Festival sains dan kesehatan © 2020 brilio.net

“Untuk merayakan 50 tahun perjalanan Merck di Indonesia, Merck Life Festival adalah wujud keinginan untuk berkontribusi ke Indonesia sebagai Satu Merck,” kata Presiden Direktur PT Merck Tbk, Evie Yulin.

Festival yang mengusung tema Transformative Journey ini rencananya akan dibuka Menteri Riset dan Teknologi/Kepala Badan Riset dan Inovasi Nasional Bambang PS Brodjonegoro yang akan menyampaikan peranan inovasi dan kolaborasi dalam menyiapkan Indonesia menghadapi masalah dan tantangan di masa depan.

Selain itu hadir juga Budi Wiweko, Vice Director of Innovation and Busisness Development Indonesia Medical Education and Research Institute (IMERI) yang akan memaparkan masa depan pengobatan di Indonesia.

“Lima puluh tahun Merck Indonesia merupakan perjalanan kolaboratif. Karena itu, Merck mendapat penghargaan atas kolaborasi para pembicara ahli terkemuka, mitra, institusi, dan individu terkemuka di Merck Life Festival,” ungkap Presiden Direktur PT Merck Chemicals and Life Sciences Christopher Thomas.

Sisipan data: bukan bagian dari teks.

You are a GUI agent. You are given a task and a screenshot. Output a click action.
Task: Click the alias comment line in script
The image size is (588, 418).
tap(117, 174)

Festival sains dan kesehatan © 2020 brilio.net

Setidaknya dalam festival ini bakal ada lebih dari 30 pembicara yang terdiri dari praktisi kesehatan, ilmuwan, akademisi, regulator, dan figur publik yang akan hadir dan menyajikan berbagai topik penting, edukasi kesehatan untuk publik mengenai diabetes, kanker tiroid, hipertensi, kanker kolorektal, fertilitas, dan pertumbuhan anak.

Sementara itu, topik-topik sains bagi publik yakni dari laboratorium hingga gaya hidup, efek blue light pada kulit, cara meningkatkan higienitas, jangan takut ke rumah sakit, stem cell untuk terapi: pro dan kontroversi dari sudut pandang sains. Festival akan ditutup dengan latihan penyembuhan diri dan meditasi yang dilakukan Reza Gunawan.

Selama festival ini Merck bermitra dengan Benihbaik.com untuk memberikan kesempatan kepada audiens berdonasi kepada komunitas yang terkena dampak Covid-19. Donasi ini akan diteruskan ke Forum Taman Bacaan Masyarakat Kabupaten Wonogiri untuk membantu anak-anak di Wonogiri memiliki akses internet yang lebih baik untuk pembelajaran virtual selama pandemi.